Anyone else out there have any ideas?

Meghan
Apr 09, 2012

Hi there,
We recently have encountered a mysterious happening on our property. We have several species of hard wood trees, namely a large sickle pear, apple pear and elm trees. The other day after winter clean up several dozen branches were scattered under each of the trees. Some were at least 3/4 inch in diameter. The bark wasn’t stripped, but it appears that something chewed through the branches and they were dropped from all heights. Would anyone have an idea what type of animal would do this. We haven’t seen any signs of porkys, but we wonder.
Please assist us in identifying the culprit.
Life in NH


Susan Koda
Mar 04, 2012

I once declared war on porkys on a couple hundred acres of forested land that we own in southern Cattaraugus County, in western New York.  It seemed that they could not get enough of the painted steel covering on the windows of the new cabin we built.  They disregarded the lumber and ate the steel and paint.  They also ate the aluminum handle of a pot that was left outside on the porch.

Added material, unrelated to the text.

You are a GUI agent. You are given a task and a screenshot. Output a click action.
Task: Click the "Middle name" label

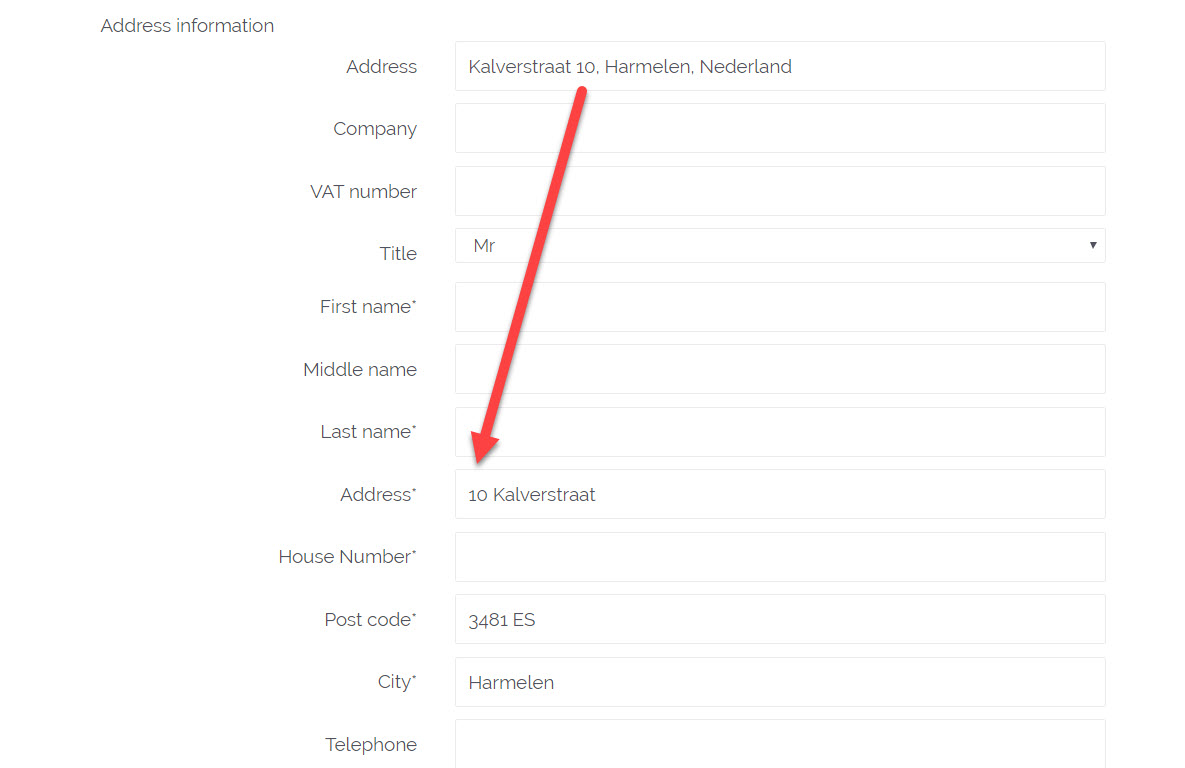[360, 370]
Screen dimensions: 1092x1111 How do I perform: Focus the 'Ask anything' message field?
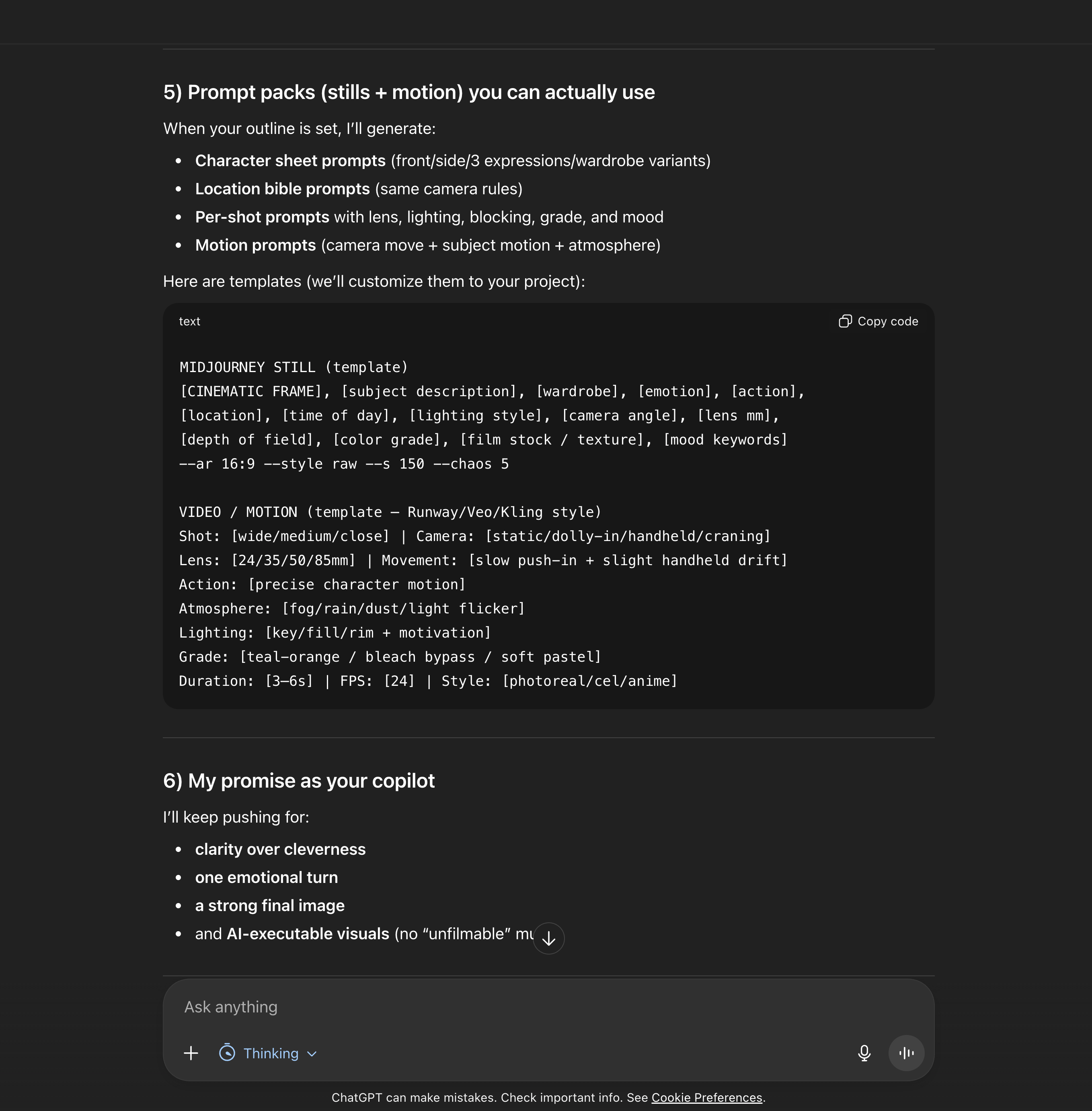[x=516, y=1007]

After eliminating 18 porkys in the vicinity of the cabin, the problem abated.  Subsequent to my assault, we started seeing fisher sign in our woods.  The Pa. game Commission (I believe) had stocked fisher in the nearby Allegany National Forest. Porky numbers have remained low since.

gary bobseine
Feb 28, 2012

I enjoy your articles and always learn something from them.  I’d like to share an insight about their behavior that I haven’t seen in any literature.  One winter I located an active den tree in a far corner of my property, a place where mostly beech, ash, hard maple grew with hemlock and red oak sprinkled in.  I could see clearly in the deep snow that this porcupine wasn’t travelling far to find food.  There were several paths to nearby beech and maple trees ten to twenty feet from the base of the den.  The animal chewed patches of bark at the base of several trees, some large patches, some small.  I was puzzled by this.  I knew they would chew beech, but a rough barked maple?  And it didn’t climb; all the patches were at ground level.  Then it dawned on me.  This animal conserved energy by not travelling far and not climbing to chew bark,and it was creating future den trees in the process!  Debarking would certainly cause rot at the base of those trees creating potential den trees decades hence.  This type of behavior would have a selective advantage to the individual as well as the species itself.
An additional note, one spring day in the ‘70s I counted eleven porcupines, seven adults and four youngsters on my property of 165 acres.  Twenty eight thousand pine trees were planted in the late 50s and porcupines were chewing many of them.  Today those trees are 65 ft tall and seldom do I see a porcupine in one of them.  I’ve shot only one in forty years.  There is an active den and that animal will chew a twenty foot beech until there’s no bark left.  I think the pines are too tall to scale in the winter.  Why expend all that energy when there are short beech trees nearby.  And, yes, I still find bases of nearby trees eaten.
Thank you for reading.  I was a biology major (BA,MS) and still get a thrill (chills, really) thinking about what organisms have to endure to survive.